How to Query from Google BigQuery and Azure SQL Database at the same time in Python

Google BigQuery and Azure Cloud are both powerful platforms to store data. Google BigQuery can process a couple TB of data within a couple minutes and you pay when you query, store and process. The detailed pricing is here.Azure SQL data base provides fast and convienient data for the first 32 GB/month at ~$5/month. The detailed pricing is here.Normally business intelligence analysts, database managers or data scientists access the two platforms from the two consoles separately. This leads to that data are scattered and have to be read into a central programming IDE such as RStudio and PyCharm. This post will introduce some quick and dirty way to query data from both Azure database and Google Bigquery in Python using packages that are developed for this purpose.

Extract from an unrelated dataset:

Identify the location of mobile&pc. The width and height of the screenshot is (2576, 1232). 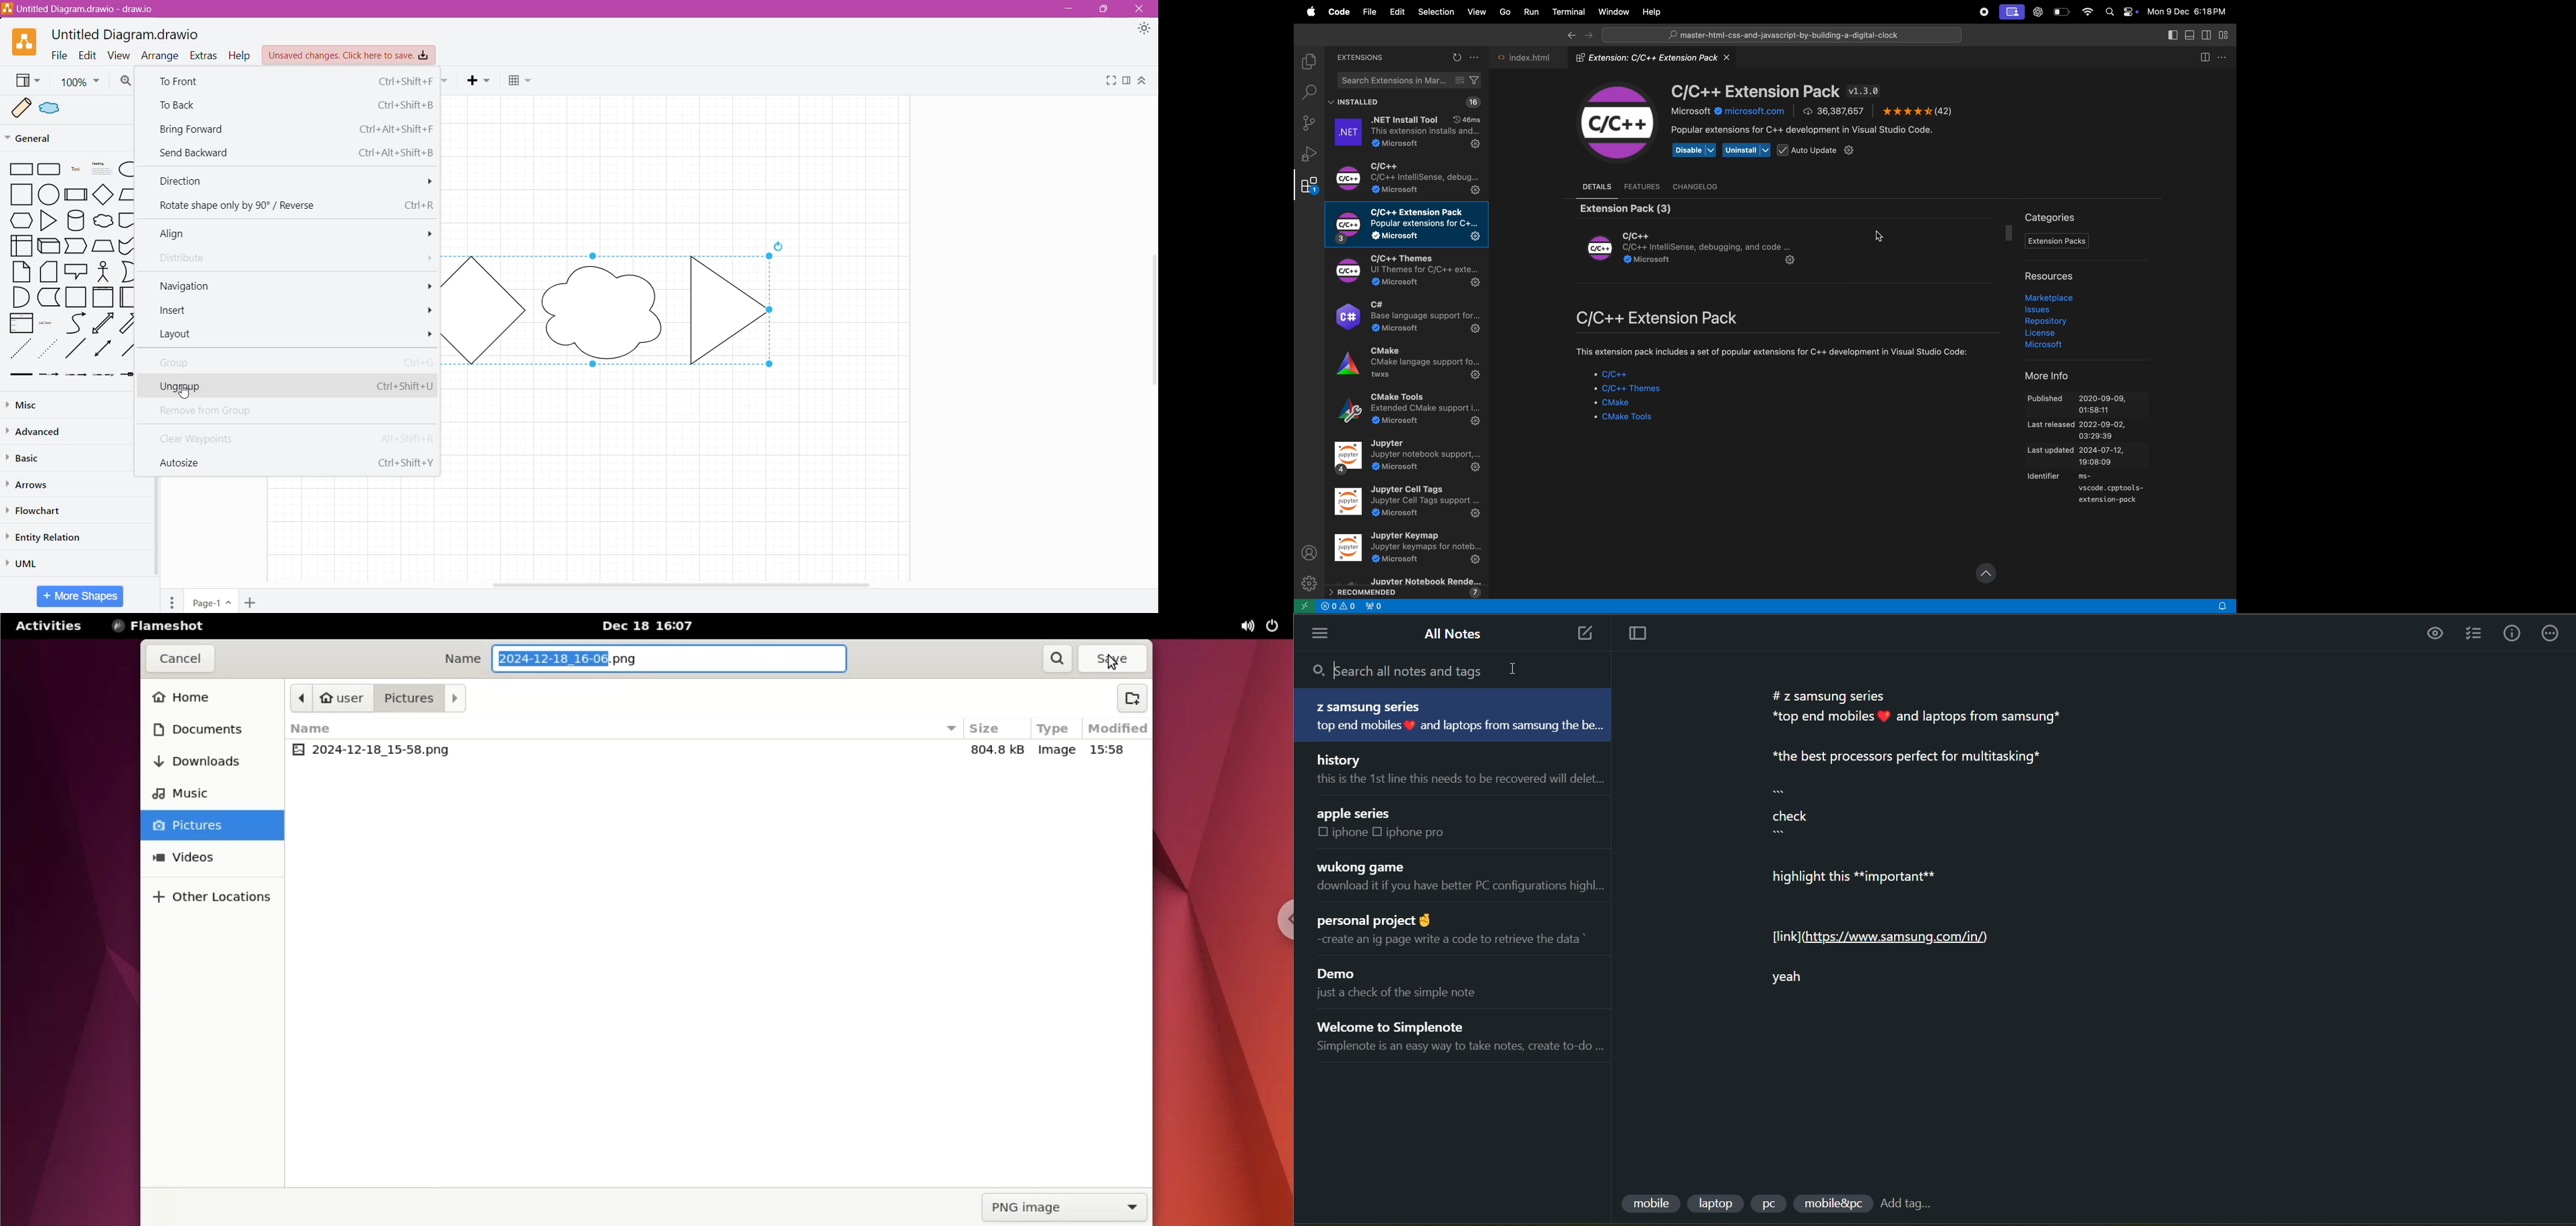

Connect to Azure Database using Pyodbc package

To query data from Azure SQL database, we will use the package 'pyodbc' to connect to the Azure database via the necessary database engine credential.Below I’m taking an example of querying some weather data from an established azure database. The main function we will use is pyodbc.connect()

import os
import pyodbc
import pandas as pd

server = 'server name'
database = 'database name'
username = 'your user name'
password = 'your password'
driver= '{ODBC Driver 13 for SQL Server}'

cnxn = pyodbc.connect('DRIVER='+driver+';SERVER='+server+';PORT=1433;DATABASE='+database+';UID='+username+';PWD='+ password)

After connecting to the database, if we want to get temperature and precipitation data for the time frame 2017-08-01 to 2018-07-31, we then use the below query and use the function from pandas package pd.read_sql() to convert the data into pandas readable data frame.

sql1='''
    SELECT
[StationID] AS station_id,
[ObservationDate] AS date,
TEMPERATURE_Average AS temp_avg,
TEMPERATURE_Maximum AS temp_max,
TEMPERATURE_Minimum AS temp_min,
[PRECIPITATION_Minimum] AS precip_min,
[PRECIPITATION_Maximum] AS precip_max,
[PRECIPITATION_Average] AS precip_avg,
[TOTAL_DAILY_WATER_EQUIVALENT] AS tot_water
FROM [Aggregated].[StationData_Daily]
WHERE [ObservationDate]>='2017-08-01' AND [ObservationDate]<'2018-07-31'
AND [StationID] IN (45956,31921,62138)
    '''
temp_precip1=pd.read_sql(sql1,cnxn)
temp_precip1.head(10)

Pulling data from google bigquery

Once you have some temperature and precip data from Azure database, you would want to connect to the Google BigQuery console to download some data from there. In order to do that, we need to install the Python package called 'pandas-gbq' and 'google.cloud'. Additionally, you would need your project credential information from Google BigQuery(BQ) since everything on BQ is project based and you will also need a private_key which you could only obtain if you have admin access. The private key is a json file which you would need to save under the same directory when connecting to BQ in Python. Please see below code.


from google.cloud import bigquery
import pandas_gbq

sql="""
select *
FROM `yourproject.yourtable`
"""
# make sure the json file is saved under the same directory of this script
df=pandas_gbq.read_gbq(query=sql,project_id='xxx',private_key='xxx.json',dialect='standard')
df.head(10)

Connecting to BQ is even easier as it has combined the pandas data frame converting together with the reading bigquery by using a function called pandas_gbq.read_gbq.

Once you have both of the data, you can merge them together and do further analysis on it. There you have it. It is not as difficult as you think. Therefore, there’s no need to put the data from two platforms together and enjoy the benefits of the two platforms at the same time.